• _Text excerpt_:
######

# Major to be astronaut



## John A Silkstone (May 21, 2009)

Briton chosen for European space mission

Briton Major Timothy Peake was named by the European Space Agency today as one of its six new astronauts. 

Timothy Peake: Maj Peake, 37, from Salisbury in Wiltshire, spent 18 years as an officer in the Army 

He was chosen for missions to the International Space Station "and one day to the Moon and beyond" after a gruelling selection process which attracted more than 8,400 people, said the ESA. 

His selection, announced at a press conference in Paris, is a surprise as the UK has so far opted out of the agency's human spaceflight programme. 

Speaking at the press conference this afternoon, the clearly delighted new astronaut said: "It is a unique opportunity in my life to be part of a team that can have such a positive effect on humanity. 

"I feel it's a great privilege to be part of the team and I'm very happy to be working alongside some very talented people." 

Major Peake's selection as one of the European Space Agency's six new astronauts comes after a distinguished army career that saw him become one of the forces' foremost helicopter pilots. 

His journey to the verge of space exploration began 17 years ago. 

In August 1992, he was commissioned into the Army Air Corps (AAC) and subsequently completed an eight-month attachment to The Royal Green Jackets in Northern Ireland, where he served as a Platoon Commander.

######

• _Collected data_:
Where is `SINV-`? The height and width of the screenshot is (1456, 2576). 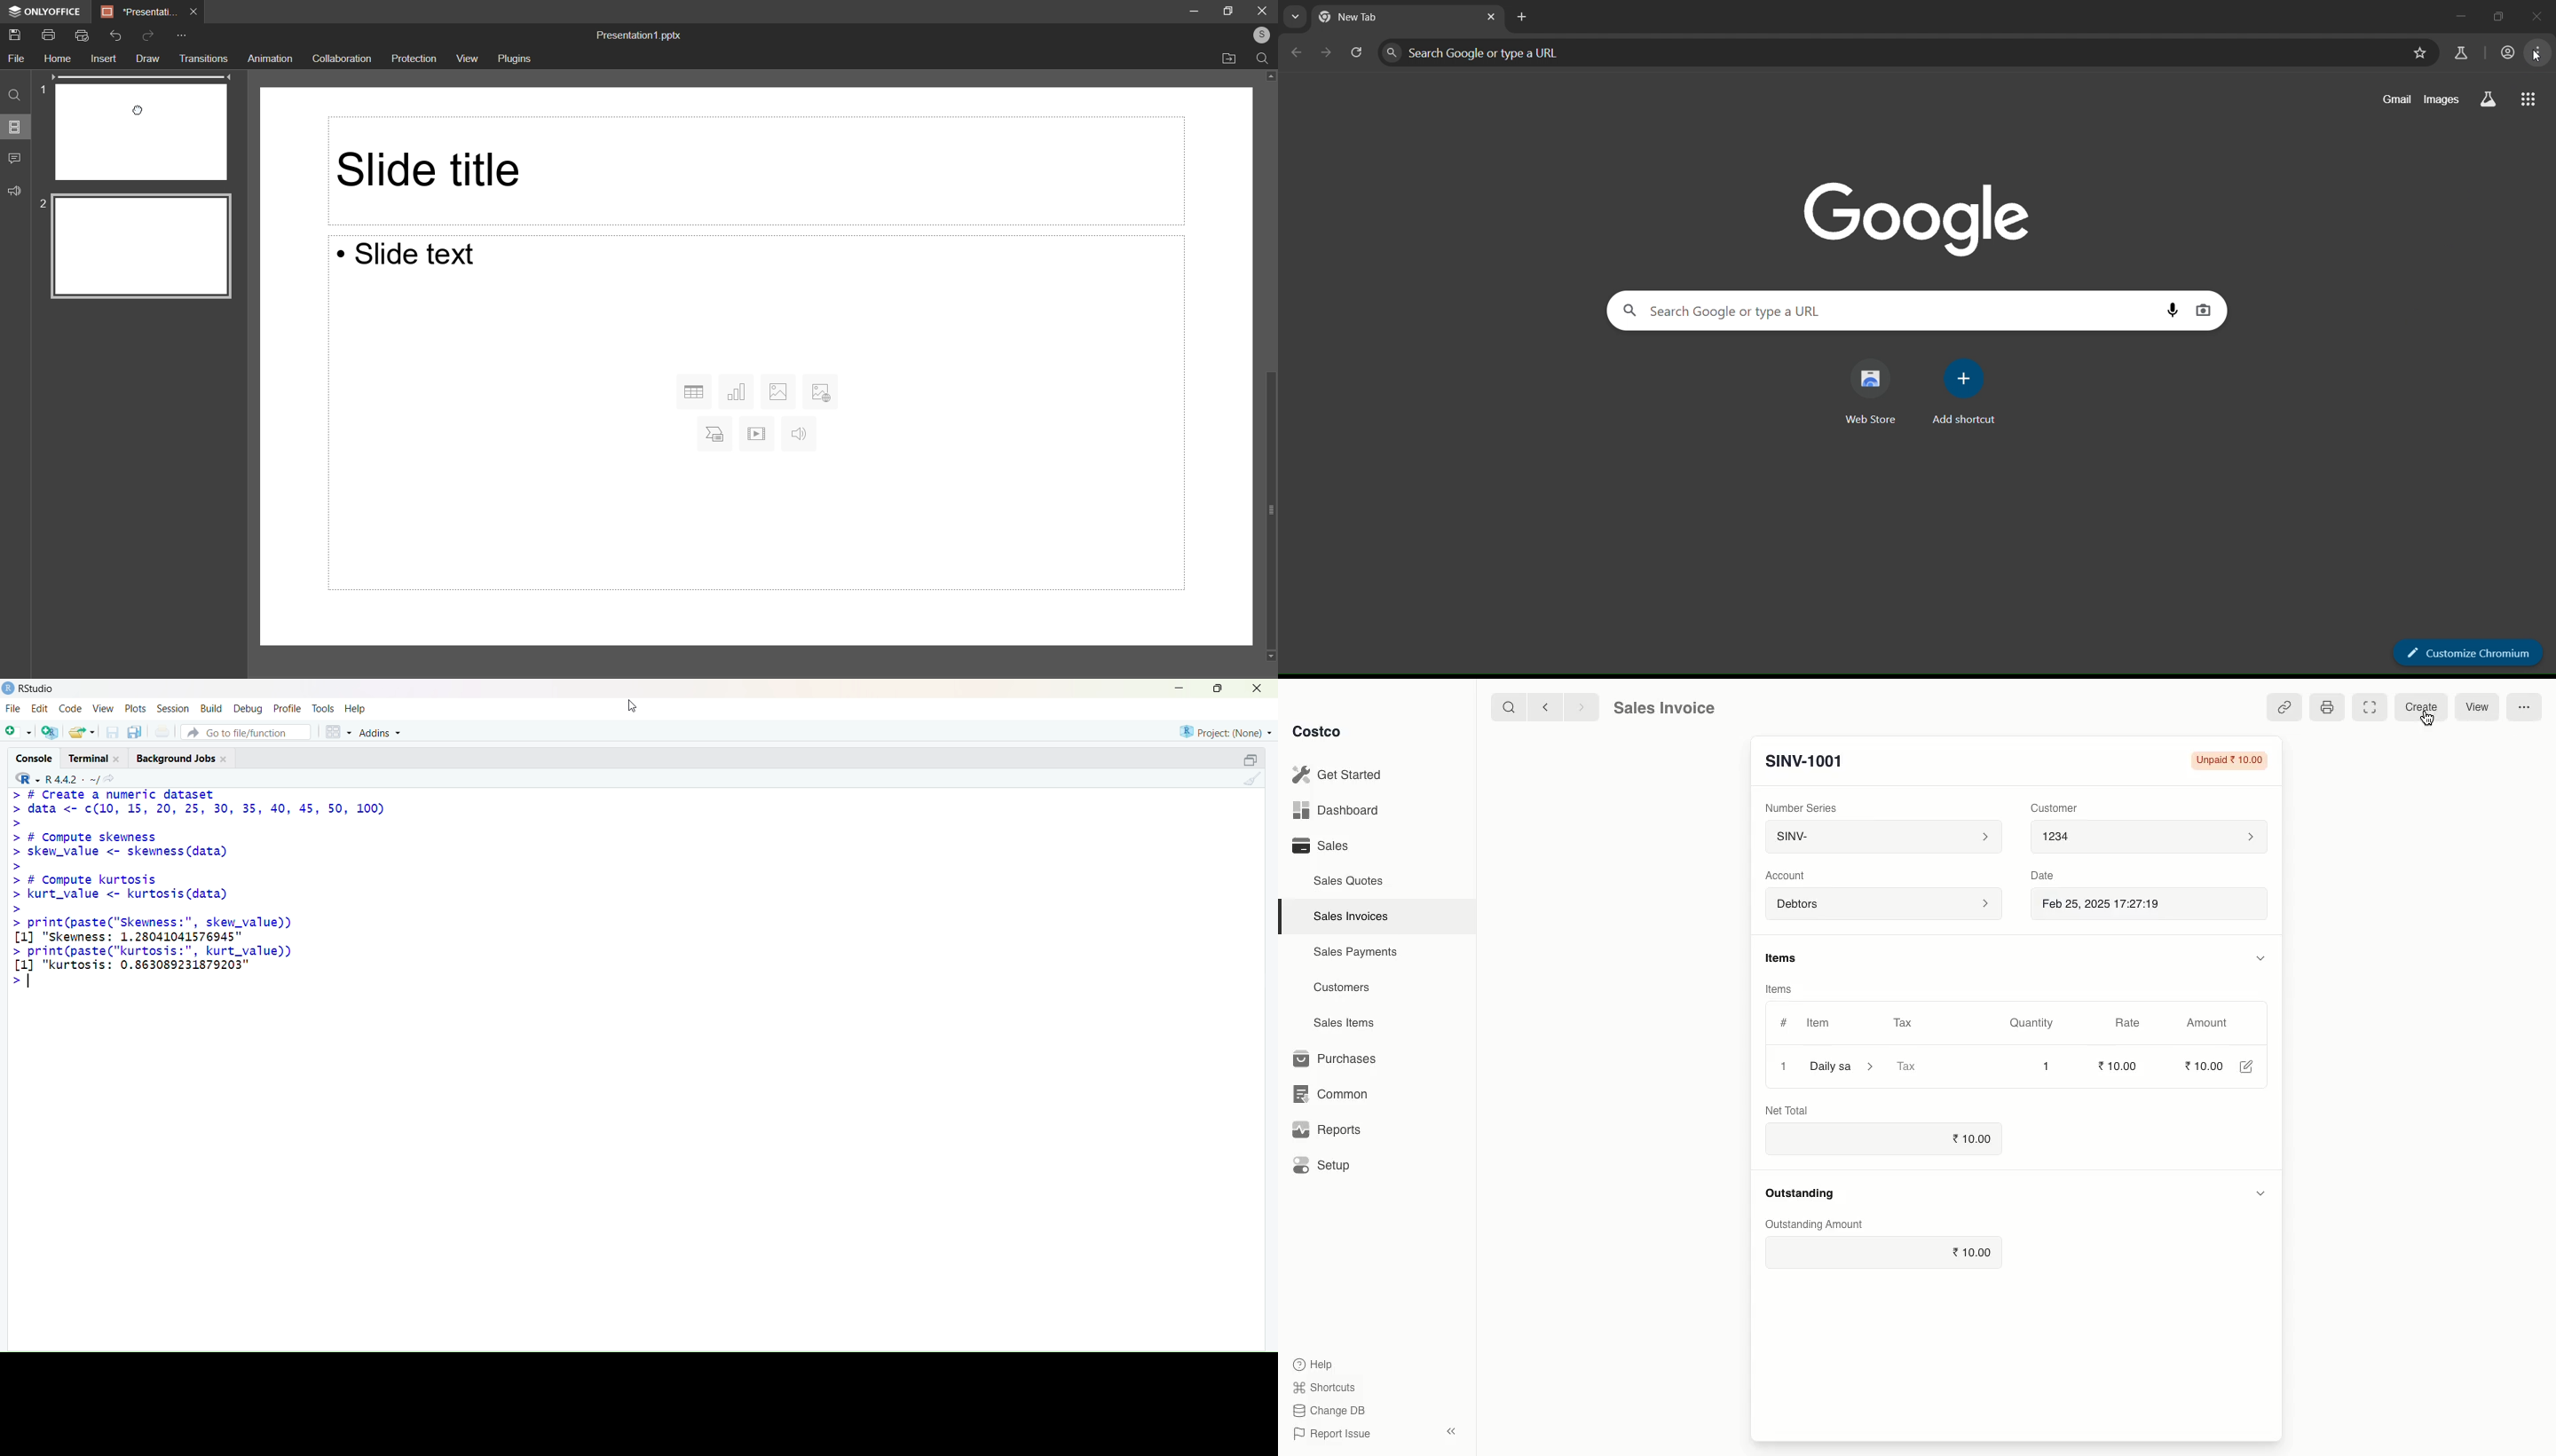
SINV- is located at coordinates (1883, 838).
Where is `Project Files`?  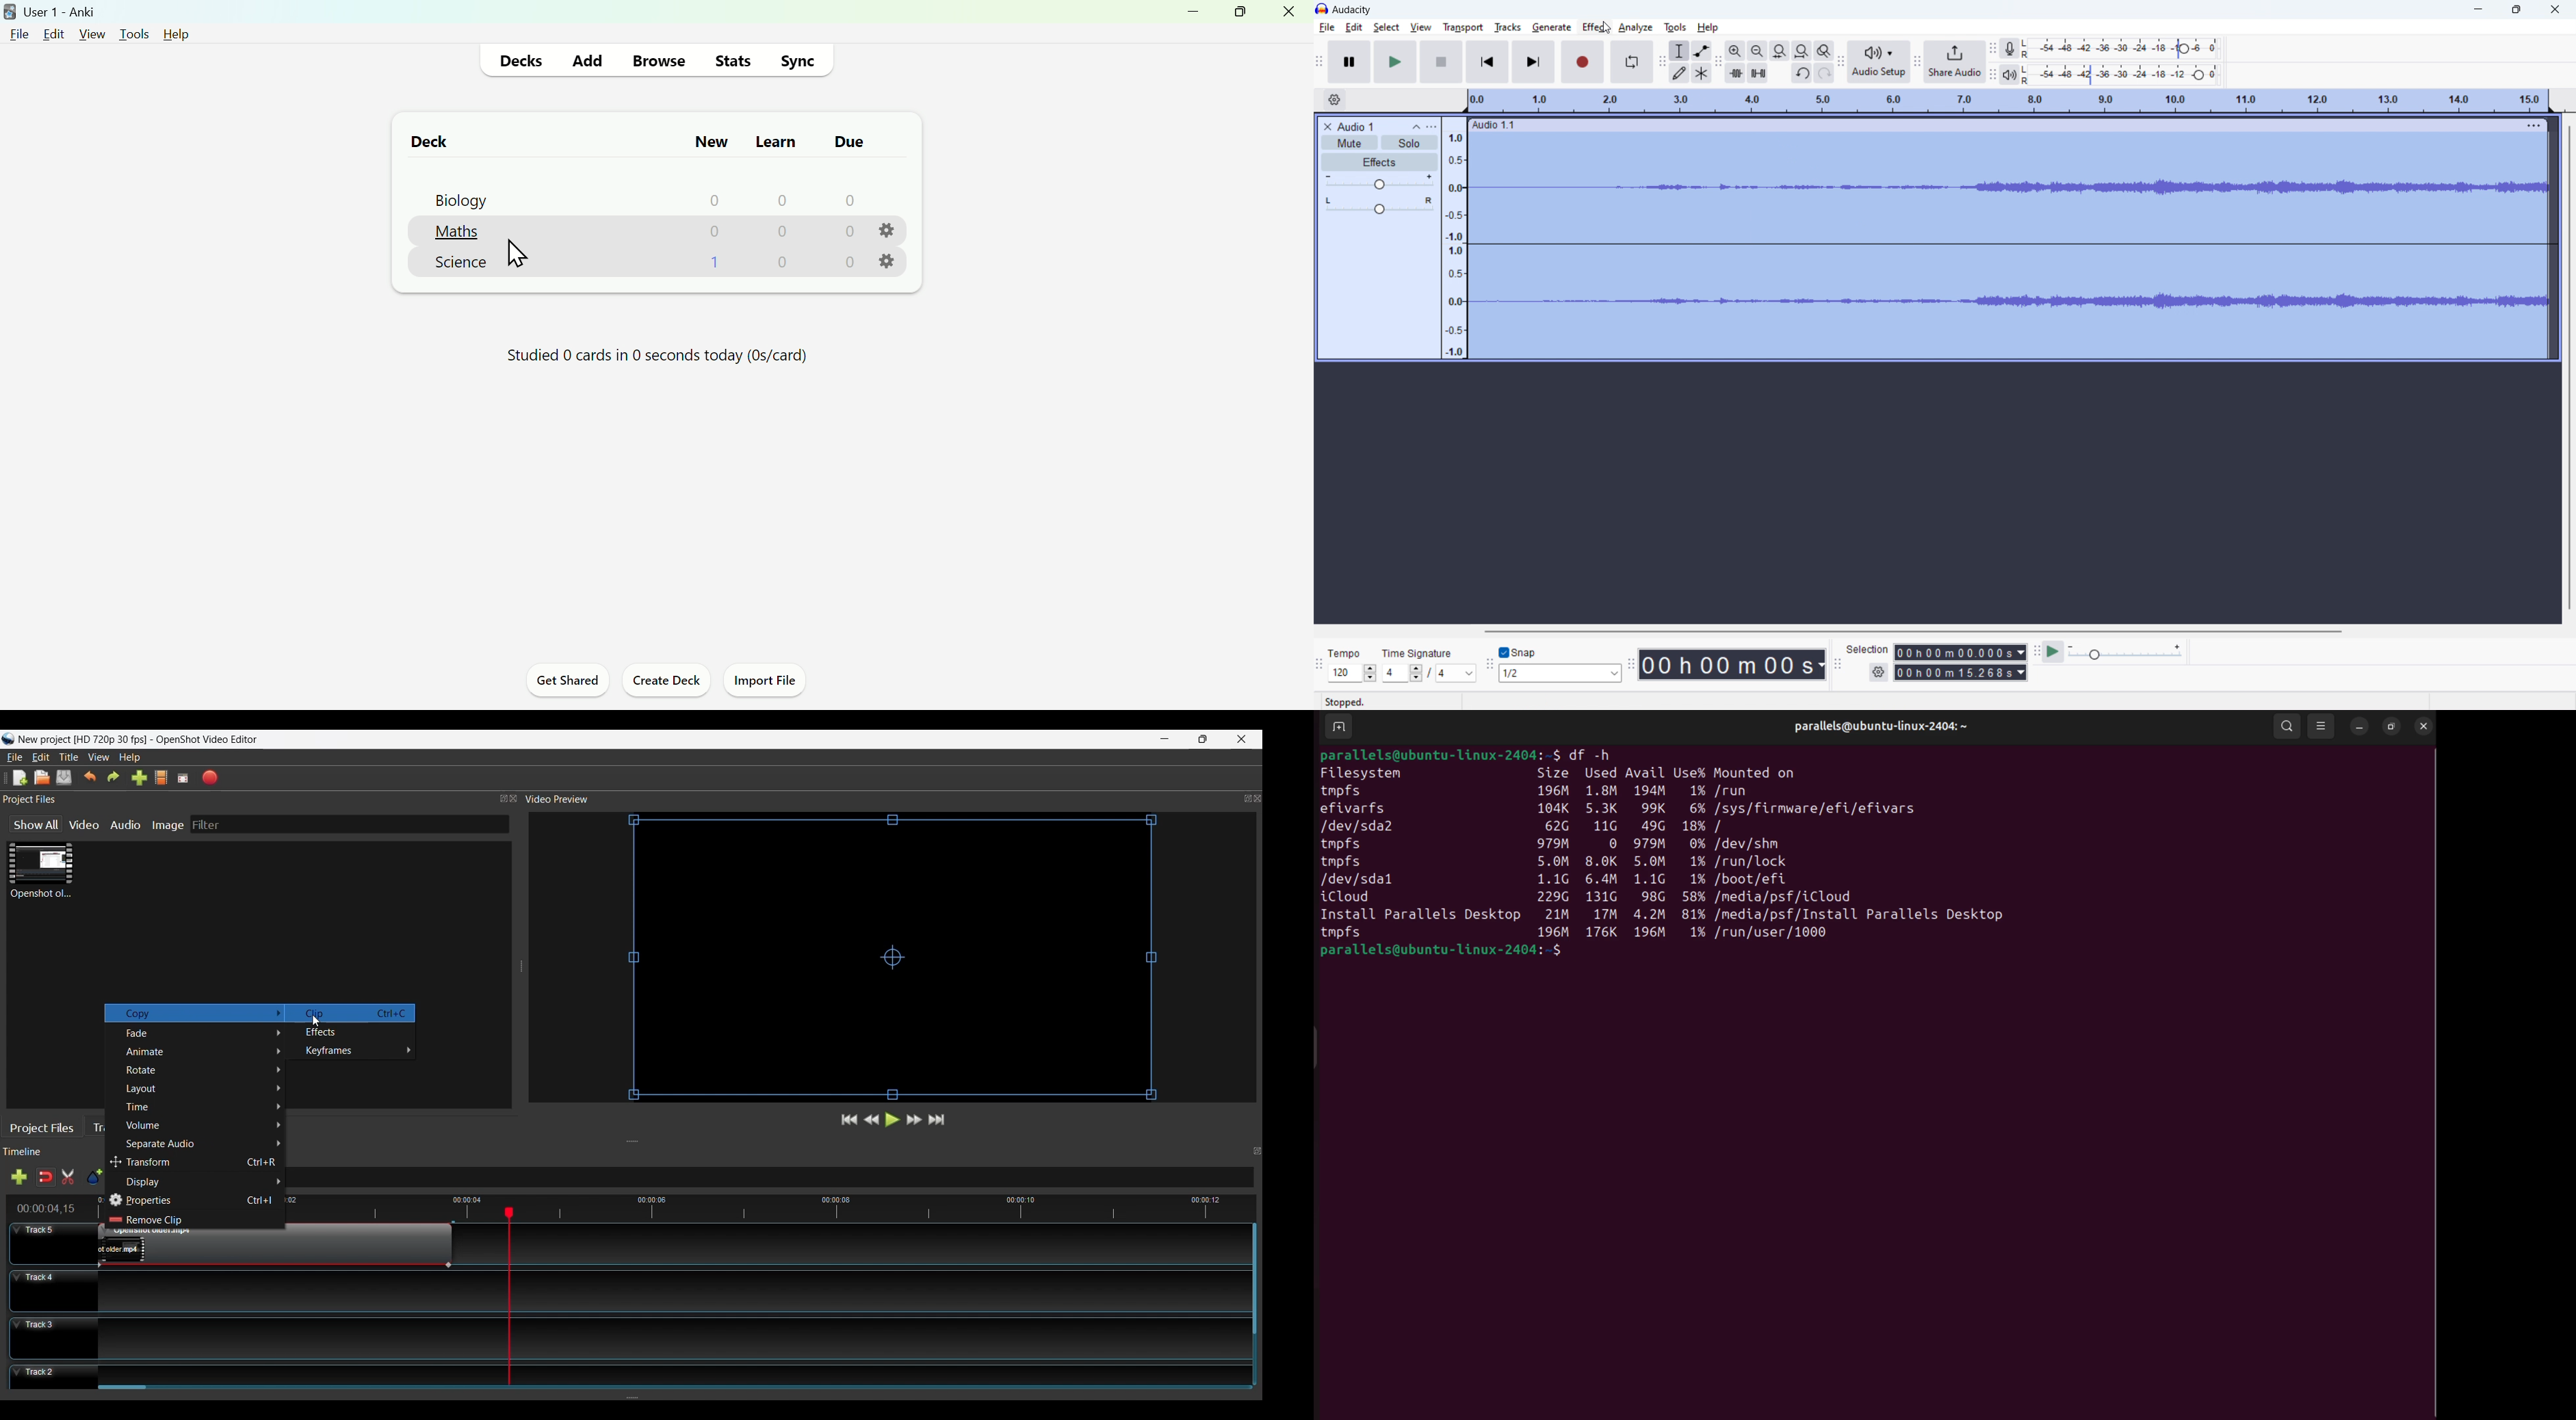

######

• _Work to do_:
A. According to the astronaut article, why was Major Peake's selection a surprise? Answer in one to three sentences.
B. In the astronaut article, how many people applied in the selection process?
C. From the astronaut article, return the passage that begins with the words "## John A Silkstone" and ends with "human spaceflight programme.".

• _The solutions_:
A. His selection was a surprise because the UK had so far opted out of the European Space Agency's human spaceflight program.

B. More than 8,400 people.

C.
## John A Silkstone (May 21, 2009)

Briton chosen for European space mission

Briton Major Timothy Peake was named by the European Space Agency today as one of its six new astronauts. 

Timothy Peake: Maj Peake, 37, from Salisbury in Wiltshire, spent 18 years as an officer in the Army 

He was chosen for missions to the International Space Station "and one day to the Moon and beyond" after a gruelling selection process which attracted more than 8,400 people, said the ESA. 

His selection, announced at a press conference in Paris, is a surprise as the UK has so far opted out of the agency's human spaceflight programme.